Given exercise: In the listing below, swap "Reviews" for "Ratings" from the line with "Where should I click to: Click the binoculars" up to and including the line with "Looking at the screenshot, I should point(46,336).". Return only those lines, with everything else left unchanged.

Data for this exercise:
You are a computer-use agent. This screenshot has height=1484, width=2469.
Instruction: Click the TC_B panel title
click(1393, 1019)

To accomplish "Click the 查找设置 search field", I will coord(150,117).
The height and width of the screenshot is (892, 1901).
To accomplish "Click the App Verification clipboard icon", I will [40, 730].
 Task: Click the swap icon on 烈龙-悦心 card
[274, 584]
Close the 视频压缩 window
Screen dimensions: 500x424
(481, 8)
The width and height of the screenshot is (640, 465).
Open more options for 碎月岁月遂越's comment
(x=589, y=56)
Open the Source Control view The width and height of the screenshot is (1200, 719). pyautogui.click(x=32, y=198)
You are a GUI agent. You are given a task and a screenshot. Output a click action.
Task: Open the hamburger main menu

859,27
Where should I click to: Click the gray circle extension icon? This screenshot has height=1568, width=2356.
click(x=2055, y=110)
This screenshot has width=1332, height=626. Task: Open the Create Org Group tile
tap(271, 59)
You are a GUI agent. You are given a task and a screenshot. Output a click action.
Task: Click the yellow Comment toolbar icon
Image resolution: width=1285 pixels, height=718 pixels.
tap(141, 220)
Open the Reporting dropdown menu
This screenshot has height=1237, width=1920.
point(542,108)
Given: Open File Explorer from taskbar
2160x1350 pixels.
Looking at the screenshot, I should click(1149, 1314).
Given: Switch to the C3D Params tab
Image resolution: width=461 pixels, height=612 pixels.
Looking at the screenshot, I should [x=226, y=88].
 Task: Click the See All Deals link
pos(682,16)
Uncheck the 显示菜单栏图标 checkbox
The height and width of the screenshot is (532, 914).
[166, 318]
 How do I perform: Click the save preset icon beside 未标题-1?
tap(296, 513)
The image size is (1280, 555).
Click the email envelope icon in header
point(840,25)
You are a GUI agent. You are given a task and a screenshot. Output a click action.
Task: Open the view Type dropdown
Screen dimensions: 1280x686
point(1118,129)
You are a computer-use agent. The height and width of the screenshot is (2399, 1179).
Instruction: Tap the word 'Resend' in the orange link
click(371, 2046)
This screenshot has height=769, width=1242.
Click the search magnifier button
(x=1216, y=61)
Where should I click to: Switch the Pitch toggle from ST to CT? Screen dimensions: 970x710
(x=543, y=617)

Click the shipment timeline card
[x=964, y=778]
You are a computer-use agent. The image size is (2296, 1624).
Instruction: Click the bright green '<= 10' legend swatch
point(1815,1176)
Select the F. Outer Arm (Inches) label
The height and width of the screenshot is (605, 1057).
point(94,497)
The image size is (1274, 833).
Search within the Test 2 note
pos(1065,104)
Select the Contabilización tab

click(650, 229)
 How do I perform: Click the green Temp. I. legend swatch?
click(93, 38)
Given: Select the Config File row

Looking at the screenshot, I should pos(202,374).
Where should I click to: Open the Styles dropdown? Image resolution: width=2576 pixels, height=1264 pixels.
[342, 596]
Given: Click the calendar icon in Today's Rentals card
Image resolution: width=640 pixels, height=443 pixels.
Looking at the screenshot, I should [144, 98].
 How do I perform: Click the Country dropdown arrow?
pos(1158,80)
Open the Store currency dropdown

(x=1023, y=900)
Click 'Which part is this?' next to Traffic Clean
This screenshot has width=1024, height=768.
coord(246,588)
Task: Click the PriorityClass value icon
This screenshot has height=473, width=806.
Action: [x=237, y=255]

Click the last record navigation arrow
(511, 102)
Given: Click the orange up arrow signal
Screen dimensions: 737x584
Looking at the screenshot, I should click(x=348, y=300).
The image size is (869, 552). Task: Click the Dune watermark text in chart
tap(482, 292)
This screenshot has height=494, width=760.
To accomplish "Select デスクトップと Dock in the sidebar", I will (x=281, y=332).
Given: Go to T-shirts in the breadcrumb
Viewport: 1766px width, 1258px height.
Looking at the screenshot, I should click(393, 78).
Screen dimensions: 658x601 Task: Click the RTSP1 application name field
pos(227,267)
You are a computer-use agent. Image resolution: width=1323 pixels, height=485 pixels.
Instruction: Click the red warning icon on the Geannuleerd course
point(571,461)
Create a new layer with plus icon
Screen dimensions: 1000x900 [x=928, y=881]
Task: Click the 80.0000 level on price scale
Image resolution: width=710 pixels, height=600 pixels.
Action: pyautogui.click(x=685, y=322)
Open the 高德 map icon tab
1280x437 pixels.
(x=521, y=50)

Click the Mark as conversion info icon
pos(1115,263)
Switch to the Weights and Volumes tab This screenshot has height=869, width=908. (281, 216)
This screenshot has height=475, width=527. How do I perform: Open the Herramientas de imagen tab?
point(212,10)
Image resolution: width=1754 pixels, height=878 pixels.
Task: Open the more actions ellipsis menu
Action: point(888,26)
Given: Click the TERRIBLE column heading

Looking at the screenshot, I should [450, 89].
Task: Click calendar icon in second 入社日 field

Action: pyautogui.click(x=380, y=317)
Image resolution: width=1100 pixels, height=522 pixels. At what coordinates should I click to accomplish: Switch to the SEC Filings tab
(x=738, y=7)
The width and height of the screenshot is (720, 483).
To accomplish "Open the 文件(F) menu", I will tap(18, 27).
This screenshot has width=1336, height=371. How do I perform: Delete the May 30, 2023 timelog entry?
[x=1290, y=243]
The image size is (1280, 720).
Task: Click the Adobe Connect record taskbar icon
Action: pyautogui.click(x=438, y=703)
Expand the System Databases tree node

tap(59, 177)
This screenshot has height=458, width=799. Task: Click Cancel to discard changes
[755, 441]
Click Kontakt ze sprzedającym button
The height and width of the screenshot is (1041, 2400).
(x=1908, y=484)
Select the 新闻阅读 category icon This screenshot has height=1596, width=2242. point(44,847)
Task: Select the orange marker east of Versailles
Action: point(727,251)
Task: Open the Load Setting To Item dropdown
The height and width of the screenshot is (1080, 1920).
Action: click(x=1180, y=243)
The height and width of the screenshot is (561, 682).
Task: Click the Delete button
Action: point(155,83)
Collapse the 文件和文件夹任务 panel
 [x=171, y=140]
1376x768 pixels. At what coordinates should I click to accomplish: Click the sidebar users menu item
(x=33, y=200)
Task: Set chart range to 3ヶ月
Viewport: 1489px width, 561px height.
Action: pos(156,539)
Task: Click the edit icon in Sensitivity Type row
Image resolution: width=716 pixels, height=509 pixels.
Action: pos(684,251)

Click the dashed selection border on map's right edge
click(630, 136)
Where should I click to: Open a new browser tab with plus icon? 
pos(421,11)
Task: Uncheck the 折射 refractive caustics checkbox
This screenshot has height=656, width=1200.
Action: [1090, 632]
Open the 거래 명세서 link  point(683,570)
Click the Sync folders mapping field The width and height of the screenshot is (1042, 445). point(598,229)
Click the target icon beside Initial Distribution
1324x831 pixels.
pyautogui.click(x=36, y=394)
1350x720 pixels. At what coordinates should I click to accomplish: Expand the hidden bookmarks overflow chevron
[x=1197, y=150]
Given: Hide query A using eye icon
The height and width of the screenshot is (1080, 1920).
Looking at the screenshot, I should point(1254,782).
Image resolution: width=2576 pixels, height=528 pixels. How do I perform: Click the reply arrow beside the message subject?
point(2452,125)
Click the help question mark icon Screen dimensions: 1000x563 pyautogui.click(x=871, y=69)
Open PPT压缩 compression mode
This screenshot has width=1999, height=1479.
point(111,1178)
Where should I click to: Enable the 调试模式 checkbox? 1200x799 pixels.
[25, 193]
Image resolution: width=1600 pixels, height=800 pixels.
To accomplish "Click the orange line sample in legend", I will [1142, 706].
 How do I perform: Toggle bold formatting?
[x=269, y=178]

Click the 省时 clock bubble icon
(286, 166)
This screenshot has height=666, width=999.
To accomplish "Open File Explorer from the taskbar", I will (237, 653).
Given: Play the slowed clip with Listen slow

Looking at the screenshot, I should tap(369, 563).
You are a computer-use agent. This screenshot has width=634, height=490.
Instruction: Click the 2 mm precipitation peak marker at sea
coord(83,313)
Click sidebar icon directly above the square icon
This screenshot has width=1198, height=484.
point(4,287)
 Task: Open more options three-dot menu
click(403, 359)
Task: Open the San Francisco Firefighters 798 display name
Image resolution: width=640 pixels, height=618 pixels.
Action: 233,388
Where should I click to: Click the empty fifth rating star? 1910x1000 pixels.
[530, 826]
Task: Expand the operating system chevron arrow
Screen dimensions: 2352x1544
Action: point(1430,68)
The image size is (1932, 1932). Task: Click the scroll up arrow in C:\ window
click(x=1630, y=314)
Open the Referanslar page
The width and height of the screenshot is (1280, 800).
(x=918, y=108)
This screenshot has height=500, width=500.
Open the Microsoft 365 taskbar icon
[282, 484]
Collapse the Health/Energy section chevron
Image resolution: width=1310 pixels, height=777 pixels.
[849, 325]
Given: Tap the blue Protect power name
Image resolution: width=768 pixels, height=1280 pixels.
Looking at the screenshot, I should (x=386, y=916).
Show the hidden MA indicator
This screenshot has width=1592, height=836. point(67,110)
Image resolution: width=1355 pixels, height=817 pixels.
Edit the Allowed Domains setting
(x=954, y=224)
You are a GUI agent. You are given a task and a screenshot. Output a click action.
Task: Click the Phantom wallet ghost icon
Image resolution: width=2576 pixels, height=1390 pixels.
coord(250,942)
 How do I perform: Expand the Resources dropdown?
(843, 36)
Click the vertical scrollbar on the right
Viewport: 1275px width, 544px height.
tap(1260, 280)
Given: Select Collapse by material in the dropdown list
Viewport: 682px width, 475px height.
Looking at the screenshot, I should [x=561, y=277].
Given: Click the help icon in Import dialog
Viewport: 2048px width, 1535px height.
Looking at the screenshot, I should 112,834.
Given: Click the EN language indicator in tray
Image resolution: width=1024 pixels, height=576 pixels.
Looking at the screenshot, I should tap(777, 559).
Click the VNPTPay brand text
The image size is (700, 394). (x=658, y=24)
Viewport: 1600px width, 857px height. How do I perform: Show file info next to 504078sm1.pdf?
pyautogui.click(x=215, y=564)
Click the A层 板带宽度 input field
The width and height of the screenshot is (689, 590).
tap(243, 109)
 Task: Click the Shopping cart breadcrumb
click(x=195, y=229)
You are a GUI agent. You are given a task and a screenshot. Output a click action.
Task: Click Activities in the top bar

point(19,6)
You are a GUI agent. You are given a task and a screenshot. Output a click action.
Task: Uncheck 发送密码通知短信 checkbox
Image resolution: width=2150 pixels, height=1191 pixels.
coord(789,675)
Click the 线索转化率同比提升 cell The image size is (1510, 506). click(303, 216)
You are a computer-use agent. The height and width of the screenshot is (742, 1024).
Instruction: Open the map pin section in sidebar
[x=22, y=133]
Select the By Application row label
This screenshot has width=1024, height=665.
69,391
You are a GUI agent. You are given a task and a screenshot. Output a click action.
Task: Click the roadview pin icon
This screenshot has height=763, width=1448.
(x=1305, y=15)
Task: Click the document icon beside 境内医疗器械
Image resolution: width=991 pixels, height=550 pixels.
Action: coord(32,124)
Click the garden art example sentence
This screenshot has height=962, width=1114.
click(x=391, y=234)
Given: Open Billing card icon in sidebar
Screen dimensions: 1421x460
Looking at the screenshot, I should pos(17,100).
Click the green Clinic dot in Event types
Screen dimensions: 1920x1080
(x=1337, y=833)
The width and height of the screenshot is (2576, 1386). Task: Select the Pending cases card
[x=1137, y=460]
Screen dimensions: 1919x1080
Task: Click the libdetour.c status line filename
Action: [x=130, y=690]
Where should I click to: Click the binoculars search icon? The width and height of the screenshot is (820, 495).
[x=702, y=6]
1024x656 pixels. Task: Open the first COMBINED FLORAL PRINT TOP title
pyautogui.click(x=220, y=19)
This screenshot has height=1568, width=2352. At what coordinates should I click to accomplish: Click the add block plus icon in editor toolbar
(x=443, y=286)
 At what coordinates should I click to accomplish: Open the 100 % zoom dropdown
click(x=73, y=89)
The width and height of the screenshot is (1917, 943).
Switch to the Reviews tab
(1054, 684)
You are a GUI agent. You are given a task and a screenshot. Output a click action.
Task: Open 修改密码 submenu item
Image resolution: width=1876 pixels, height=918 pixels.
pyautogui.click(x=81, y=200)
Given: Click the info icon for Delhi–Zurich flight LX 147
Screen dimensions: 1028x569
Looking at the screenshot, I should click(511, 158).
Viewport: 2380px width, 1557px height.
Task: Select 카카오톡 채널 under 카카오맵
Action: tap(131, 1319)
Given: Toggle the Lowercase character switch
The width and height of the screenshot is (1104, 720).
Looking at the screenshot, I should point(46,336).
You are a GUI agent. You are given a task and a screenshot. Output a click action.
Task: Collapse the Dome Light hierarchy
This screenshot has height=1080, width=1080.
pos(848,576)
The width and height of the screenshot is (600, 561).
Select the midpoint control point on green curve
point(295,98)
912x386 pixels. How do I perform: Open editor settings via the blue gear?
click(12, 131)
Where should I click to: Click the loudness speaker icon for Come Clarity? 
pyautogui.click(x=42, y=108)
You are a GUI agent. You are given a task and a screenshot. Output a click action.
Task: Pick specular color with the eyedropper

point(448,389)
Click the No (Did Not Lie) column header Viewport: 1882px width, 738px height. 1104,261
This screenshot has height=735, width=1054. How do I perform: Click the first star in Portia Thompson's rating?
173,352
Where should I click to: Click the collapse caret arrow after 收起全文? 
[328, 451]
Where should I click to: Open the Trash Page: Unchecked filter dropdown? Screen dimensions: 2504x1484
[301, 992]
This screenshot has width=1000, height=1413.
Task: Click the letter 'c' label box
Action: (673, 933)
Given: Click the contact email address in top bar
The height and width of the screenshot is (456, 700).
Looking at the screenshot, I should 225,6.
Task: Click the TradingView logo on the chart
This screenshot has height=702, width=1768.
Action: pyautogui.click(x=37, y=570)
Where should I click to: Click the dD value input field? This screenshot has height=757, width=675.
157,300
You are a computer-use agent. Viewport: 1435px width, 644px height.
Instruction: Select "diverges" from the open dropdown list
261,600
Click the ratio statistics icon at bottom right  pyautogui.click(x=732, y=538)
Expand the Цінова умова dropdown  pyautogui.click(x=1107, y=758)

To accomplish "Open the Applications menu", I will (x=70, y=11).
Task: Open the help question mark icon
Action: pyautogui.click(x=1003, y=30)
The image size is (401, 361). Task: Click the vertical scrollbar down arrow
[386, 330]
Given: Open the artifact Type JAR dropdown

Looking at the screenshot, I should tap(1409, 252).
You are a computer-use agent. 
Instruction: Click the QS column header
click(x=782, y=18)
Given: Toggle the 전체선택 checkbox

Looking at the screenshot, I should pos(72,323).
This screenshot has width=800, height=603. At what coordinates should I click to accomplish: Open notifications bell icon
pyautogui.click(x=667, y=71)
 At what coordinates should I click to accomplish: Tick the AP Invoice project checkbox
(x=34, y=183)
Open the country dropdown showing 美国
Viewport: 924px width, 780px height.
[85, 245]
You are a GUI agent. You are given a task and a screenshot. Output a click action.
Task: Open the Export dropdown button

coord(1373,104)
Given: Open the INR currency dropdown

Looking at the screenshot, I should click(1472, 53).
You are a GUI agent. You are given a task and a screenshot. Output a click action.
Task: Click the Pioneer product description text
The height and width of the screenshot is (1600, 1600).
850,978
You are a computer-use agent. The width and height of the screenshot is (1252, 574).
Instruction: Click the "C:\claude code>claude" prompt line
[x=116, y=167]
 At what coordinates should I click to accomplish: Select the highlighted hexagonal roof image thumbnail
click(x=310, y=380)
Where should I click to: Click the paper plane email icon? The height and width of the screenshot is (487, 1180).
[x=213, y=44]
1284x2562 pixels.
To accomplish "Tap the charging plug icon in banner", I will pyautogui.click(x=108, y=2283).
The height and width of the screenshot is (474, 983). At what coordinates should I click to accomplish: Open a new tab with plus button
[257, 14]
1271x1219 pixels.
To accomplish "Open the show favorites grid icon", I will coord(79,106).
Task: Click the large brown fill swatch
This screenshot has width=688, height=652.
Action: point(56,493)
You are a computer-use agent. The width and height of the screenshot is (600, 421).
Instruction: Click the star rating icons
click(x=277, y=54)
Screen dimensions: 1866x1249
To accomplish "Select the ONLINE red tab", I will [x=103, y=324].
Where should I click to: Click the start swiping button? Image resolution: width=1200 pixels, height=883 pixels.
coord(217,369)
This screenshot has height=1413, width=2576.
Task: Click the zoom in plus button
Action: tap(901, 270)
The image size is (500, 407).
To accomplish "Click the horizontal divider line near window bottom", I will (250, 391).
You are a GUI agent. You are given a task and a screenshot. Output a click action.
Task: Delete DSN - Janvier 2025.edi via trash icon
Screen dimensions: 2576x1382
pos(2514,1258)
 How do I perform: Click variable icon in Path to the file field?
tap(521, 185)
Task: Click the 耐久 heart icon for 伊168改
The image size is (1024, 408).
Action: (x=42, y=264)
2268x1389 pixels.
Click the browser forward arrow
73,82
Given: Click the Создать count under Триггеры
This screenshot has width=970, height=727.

Full solution:
Where should I click to: Click the binoculars search icon? The width and height of the screenshot is (820, 495).
[x=702, y=6]
1024x656 pixels. Task: Open the first COMBINED FLORAL PRINT TOP title
pyautogui.click(x=220, y=19)
This screenshot has height=1568, width=2352. At what coordinates should I click to accomplish: Click the add block plus icon in editor toolbar
(x=443, y=286)
 At what coordinates should I click to accomplish: Open the 100 % zoom dropdown
click(x=73, y=89)
The width and height of the screenshot is (1917, 943).
Switch to the Ratings tab
(1054, 684)
You are a GUI agent. You are given a task and a screenshot. Output a click action.
Task: Open 修改密码 submenu item
Image resolution: width=1876 pixels, height=918 pixels.
pyautogui.click(x=81, y=200)
Given: Click the info icon for Delhi–Zurich flight LX 147
Screen dimensions: 1028x569
Looking at the screenshot, I should click(511, 158).
Viewport: 2380px width, 1557px height.
Task: Select 카카오톡 채널 under 카카오맵
Action: tap(131, 1319)
Given: Toggle the Lowercase character switch
The width and height of the screenshot is (1104, 720).
Looking at the screenshot, I should point(46,336).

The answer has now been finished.